A slump in Chinese shares sent shockwaves around global bourses on Monday, with the Dow Jones Industrial Average in New York initially plunging more than 1,000 points, or 6 per cent, while European stocks tumbled.
China's benchmark index in Shanghai slumped further on Tuesday morning, dropping 205.78 points to 3,004.13. The Shenzhen Composite Index, which tracks stocks on China's second exchange, dropped 6.97 per cent, or 131.18 points, to 1,751.28.
"Markets across the globe are in kind of a vicious circle now," Gui Haomin, an analyst from Shenwan Hongyuan, told AFP, predicting Chinese shares will keep falling for the immediate future.

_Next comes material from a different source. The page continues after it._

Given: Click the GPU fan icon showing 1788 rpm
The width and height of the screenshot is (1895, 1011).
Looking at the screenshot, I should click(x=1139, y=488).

Slowing growth in Asia's largest economy has long kept investors on edge but China's shock devaluation of the yuan two weeks ago, following a string of weak economic data, has riled world markets.
Fears Beijing it tapering a massive share market rescue package helped push Shanghai down 8.49 per cent on Monday, wiping out the year's gains in its biggest daily slump since February 2007.
"It's all about the market sentiment now and the market is panicked," Haitong Securities analyst Zhang Qi told AFP.
Other regional markets opened lower Tuesday following the steep falls in Shanghai, but Tokyo, Sydney and Seoul all bounced into positive territory by mid-morning as relived buyers went bargain hunting.
The falls in Chinese shares have defied a government rescue package launched after a huge debt-fuelled rally, which saw the market rise 150 per cent in 12 months, then collapsed in mid-June.
In the latest move, Beijing said on Sunday it will allow the state pension fund -- which had 3.5 trillion yuan of assets at the end of 2014 -- to buy stocks.
Investors are now waiting to see if the "national team", meaning entities buying stocks for the government, will intervene to prop up the market and if China's central bank will further loosen monetary policy.
"With such an unreasonable sell-off, they (regulators) should at least encourage the market and step up," said Zhang of Haitong Securities.
The People's Bank of China, the central bank, said on Tuesday it had injected 150 billion yuan ($23 billion) into the money market to ease tight liquidity.
Funds have been pinched as the central bank has intervened to prop up the yuan currency after the surprise devaluation on August 11.